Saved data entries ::
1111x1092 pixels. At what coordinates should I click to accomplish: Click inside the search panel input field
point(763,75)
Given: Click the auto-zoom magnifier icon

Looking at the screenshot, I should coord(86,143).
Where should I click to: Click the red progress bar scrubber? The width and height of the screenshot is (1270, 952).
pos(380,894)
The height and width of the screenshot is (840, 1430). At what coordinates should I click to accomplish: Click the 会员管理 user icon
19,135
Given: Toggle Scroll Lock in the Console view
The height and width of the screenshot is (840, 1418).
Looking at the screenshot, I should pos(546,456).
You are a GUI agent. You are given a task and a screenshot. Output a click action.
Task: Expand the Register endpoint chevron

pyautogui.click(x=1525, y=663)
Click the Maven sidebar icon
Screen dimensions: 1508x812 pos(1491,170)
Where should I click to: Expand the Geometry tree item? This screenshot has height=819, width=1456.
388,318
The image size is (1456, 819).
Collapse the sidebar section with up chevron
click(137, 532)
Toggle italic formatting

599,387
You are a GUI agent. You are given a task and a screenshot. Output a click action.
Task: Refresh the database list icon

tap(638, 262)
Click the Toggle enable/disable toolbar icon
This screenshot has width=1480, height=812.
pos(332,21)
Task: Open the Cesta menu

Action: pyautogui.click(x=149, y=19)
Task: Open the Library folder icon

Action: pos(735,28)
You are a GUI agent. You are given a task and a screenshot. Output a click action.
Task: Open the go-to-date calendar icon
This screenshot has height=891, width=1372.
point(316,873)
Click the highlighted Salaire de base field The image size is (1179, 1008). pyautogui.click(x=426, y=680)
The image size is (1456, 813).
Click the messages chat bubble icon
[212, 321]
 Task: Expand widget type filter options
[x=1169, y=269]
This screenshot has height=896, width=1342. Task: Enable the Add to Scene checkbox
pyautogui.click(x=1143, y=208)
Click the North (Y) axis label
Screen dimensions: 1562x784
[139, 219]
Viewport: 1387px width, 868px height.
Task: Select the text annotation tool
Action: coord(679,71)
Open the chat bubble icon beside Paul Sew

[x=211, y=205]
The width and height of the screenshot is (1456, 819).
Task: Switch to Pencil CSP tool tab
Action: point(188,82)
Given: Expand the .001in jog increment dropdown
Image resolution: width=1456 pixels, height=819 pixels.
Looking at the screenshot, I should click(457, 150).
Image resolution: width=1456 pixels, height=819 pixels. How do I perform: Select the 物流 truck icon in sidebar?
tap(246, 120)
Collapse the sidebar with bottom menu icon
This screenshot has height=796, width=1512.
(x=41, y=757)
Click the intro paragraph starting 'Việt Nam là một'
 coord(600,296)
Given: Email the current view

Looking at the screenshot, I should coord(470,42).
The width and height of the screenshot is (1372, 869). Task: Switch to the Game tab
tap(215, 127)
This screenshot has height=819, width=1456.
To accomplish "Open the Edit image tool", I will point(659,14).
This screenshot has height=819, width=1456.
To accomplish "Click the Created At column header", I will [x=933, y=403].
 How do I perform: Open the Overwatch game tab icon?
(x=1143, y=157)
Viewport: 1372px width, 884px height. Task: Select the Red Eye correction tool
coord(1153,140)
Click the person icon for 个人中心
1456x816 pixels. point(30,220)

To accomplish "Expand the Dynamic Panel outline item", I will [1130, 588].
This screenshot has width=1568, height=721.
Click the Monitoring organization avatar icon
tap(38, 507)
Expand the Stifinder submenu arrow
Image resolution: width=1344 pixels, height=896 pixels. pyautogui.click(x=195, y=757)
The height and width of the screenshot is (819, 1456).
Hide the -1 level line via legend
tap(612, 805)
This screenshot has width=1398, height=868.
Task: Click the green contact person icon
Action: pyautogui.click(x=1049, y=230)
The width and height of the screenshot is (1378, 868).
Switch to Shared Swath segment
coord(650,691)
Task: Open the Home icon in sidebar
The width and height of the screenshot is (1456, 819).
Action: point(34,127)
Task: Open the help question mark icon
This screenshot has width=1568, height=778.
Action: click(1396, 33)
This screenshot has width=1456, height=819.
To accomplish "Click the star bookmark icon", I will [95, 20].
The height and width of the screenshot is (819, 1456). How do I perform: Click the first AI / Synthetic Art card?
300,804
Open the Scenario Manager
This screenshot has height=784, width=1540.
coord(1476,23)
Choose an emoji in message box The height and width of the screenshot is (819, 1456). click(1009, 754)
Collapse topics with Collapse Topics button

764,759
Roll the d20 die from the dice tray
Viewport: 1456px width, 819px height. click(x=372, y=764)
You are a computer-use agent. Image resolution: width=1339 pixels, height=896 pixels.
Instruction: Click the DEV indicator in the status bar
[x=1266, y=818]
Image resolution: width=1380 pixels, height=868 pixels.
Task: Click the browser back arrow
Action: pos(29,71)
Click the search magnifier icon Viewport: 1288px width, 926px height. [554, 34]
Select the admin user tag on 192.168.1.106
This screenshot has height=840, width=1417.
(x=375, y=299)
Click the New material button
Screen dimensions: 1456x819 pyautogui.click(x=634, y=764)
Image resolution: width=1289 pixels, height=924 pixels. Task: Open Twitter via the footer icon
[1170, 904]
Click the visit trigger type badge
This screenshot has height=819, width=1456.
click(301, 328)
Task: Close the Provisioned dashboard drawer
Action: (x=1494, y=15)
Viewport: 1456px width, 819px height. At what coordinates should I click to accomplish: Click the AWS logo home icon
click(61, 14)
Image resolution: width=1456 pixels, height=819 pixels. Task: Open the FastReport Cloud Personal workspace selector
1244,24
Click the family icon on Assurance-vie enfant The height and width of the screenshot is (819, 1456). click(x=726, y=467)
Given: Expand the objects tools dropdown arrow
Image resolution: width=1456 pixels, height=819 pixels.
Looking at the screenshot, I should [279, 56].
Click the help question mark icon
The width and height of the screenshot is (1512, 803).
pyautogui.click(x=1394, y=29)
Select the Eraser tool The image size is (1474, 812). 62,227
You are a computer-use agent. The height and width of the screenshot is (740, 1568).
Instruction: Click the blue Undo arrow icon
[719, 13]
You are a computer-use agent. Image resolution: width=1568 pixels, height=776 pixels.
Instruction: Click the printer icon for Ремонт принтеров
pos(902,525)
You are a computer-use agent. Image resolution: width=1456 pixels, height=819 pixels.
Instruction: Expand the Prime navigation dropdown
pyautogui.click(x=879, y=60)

Assignment ::
In the answer, every line above should be retyped exactly.

Completed task ::
1111x1092 pixels. At what coordinates should I click to accomplish: Click inside the search panel input field
point(763,75)
Given: Click the auto-zoom magnifier icon

Looking at the screenshot, I should coord(86,143).
Where should I click to: Click the red progress bar scrubber? The width and height of the screenshot is (1270, 952).
pos(380,894)
The height and width of the screenshot is (840, 1430). At what coordinates should I click to accomplish: Click the 会员管理 user icon
19,135
Given: Toggle Scroll Lock in the Console view
The height and width of the screenshot is (840, 1418).
Looking at the screenshot, I should pos(546,456).
You are a GUI agent. You are given a task and a screenshot. Output a click action.
Task: Expand the Register endpoint chevron

pyautogui.click(x=1525, y=663)
Click the Maven sidebar icon
Screen dimensions: 1508x812 pos(1491,170)
Where should I click to: Expand the Geometry tree item? This screenshot has height=819, width=1456.
388,318
The image size is (1456, 819).
Collapse the sidebar section with up chevron
click(137, 532)
Toggle italic formatting

599,387
You are a GUI agent. You are given a task and a screenshot. Output a click action.
Task: Refresh the database list icon

tap(638, 262)
Click the Toggle enable/disable toolbar icon
This screenshot has width=1480, height=812.
pos(332,21)
Task: Open the Cesta menu

Action: pyautogui.click(x=149, y=19)
Task: Open the Library folder icon

Action: pos(735,28)
You are a GUI agent. You are given a task and a screenshot. Output a click action.
Task: Open the go-to-date calendar icon
This screenshot has height=891, width=1372.
point(316,873)
Click the highlighted Salaire de base field The image size is (1179, 1008). pyautogui.click(x=426, y=680)
The image size is (1456, 813).
Click the messages chat bubble icon
[212, 321]
 Task: Expand widget type filter options
[x=1169, y=269]
This screenshot has height=896, width=1342. Task: Enable the Add to Scene checkbox
pyautogui.click(x=1143, y=208)
Click the North (Y) axis label
Screen dimensions: 1562x784
[139, 219]
Viewport: 1387px width, 868px height.
Task: Select the text annotation tool
Action: coord(679,71)
Open the chat bubble icon beside Paul Sew

[x=211, y=205]
The width and height of the screenshot is (1456, 819).
Task: Switch to Pencil CSP tool tab
Action: point(188,82)
Given: Expand the .001in jog increment dropdown
Image resolution: width=1456 pixels, height=819 pixels.
Looking at the screenshot, I should click(457, 150).
Image resolution: width=1456 pixels, height=819 pixels. How do I perform: Select the 物流 truck icon in sidebar?
tap(246, 120)
Collapse the sidebar with bottom menu icon
This screenshot has height=796, width=1512.
(x=41, y=757)
Click the intro paragraph starting 'Việt Nam là một'
 coord(600,296)
Given: Email the current view

Looking at the screenshot, I should coord(470,42).
The width and height of the screenshot is (1372, 869). Task: Switch to the Game tab
tap(215, 127)
This screenshot has height=819, width=1456.
To accomplish "Open the Edit image tool", I will point(659,14).
This screenshot has height=819, width=1456.
To accomplish "Click the Created At column header", I will [x=933, y=403].
 How do I perform: Open the Overwatch game tab icon?
(x=1143, y=157)
Viewport: 1372px width, 884px height. Task: Select the Red Eye correction tool
coord(1153,140)
Click the person icon for 个人中心
1456x816 pixels. point(30,220)

To accomplish "Expand the Dynamic Panel outline item", I will [1130, 588].
This screenshot has width=1568, height=721.
Click the Monitoring organization avatar icon
tap(38, 507)
Expand the Stifinder submenu arrow
Image resolution: width=1344 pixels, height=896 pixels. pyautogui.click(x=195, y=757)
The height and width of the screenshot is (819, 1456).
Hide the -1 level line via legend
tap(612, 805)
This screenshot has width=1398, height=868.
Task: Click the green contact person icon
Action: pyautogui.click(x=1049, y=230)
The width and height of the screenshot is (1378, 868).
Switch to Shared Swath segment
coord(650,691)
Task: Open the Home icon in sidebar
The width and height of the screenshot is (1456, 819).
Action: point(34,127)
Task: Open the help question mark icon
This screenshot has width=1568, height=778.
Action: click(1396, 33)
This screenshot has width=1456, height=819.
To accomplish "Click the star bookmark icon", I will [95, 20].
The height and width of the screenshot is (819, 1456). How do I perform: Click the first AI / Synthetic Art card?
300,804
Open the Scenario Manager
This screenshot has height=784, width=1540.
coord(1476,23)
Choose an emoji in message box The height and width of the screenshot is (819, 1456). click(1009, 754)
Collapse topics with Collapse Topics button

764,759
Roll the d20 die from the dice tray
Viewport: 1456px width, 819px height. click(x=372, y=764)
You are a computer-use agent. Image resolution: width=1339 pixels, height=896 pixels.
Instruction: Click the DEV indicator in the status bar
[x=1266, y=818]
Image resolution: width=1380 pixels, height=868 pixels.
Task: Click the browser back arrow
Action: pos(29,71)
Click the search magnifier icon Viewport: 1288px width, 926px height. [554, 34]
Select the admin user tag on 192.168.1.106
This screenshot has height=840, width=1417.
(x=375, y=299)
Click the New material button
Screen dimensions: 1456x819 pyautogui.click(x=634, y=764)
Image resolution: width=1289 pixels, height=924 pixels. Task: Open Twitter via the footer icon
[1170, 904]
Click the visit trigger type badge
This screenshot has height=819, width=1456.
click(301, 328)
Task: Close the Provisioned dashboard drawer
Action: (x=1494, y=15)
Viewport: 1456px width, 819px height. At what coordinates should I click to accomplish: Click the AWS logo home icon
click(61, 14)
Image resolution: width=1456 pixels, height=819 pixels. Task: Open the FastReport Cloud Personal workspace selector
1244,24
Click the family icon on Assurance-vie enfant The height and width of the screenshot is (819, 1456). click(x=726, y=467)
Given: Expand the objects tools dropdown arrow
Image resolution: width=1456 pixels, height=819 pixels.
Looking at the screenshot, I should [279, 56].
Click the help question mark icon
The width and height of the screenshot is (1512, 803).
pyautogui.click(x=1394, y=29)
Select the Eraser tool The image size is (1474, 812). 62,227
You are a computer-use agent. The height and width of the screenshot is (740, 1568).
Instruction: Click the blue Undo arrow icon
[719, 13]
You are a computer-use agent. Image resolution: width=1568 pixels, height=776 pixels.
Instruction: Click the printer icon for Ремонт принтеров
pos(902,525)
You are a computer-use agent. Image resolution: width=1456 pixels, height=819 pixels.
Instruction: Expand the Prime navigation dropdown
pyautogui.click(x=879, y=60)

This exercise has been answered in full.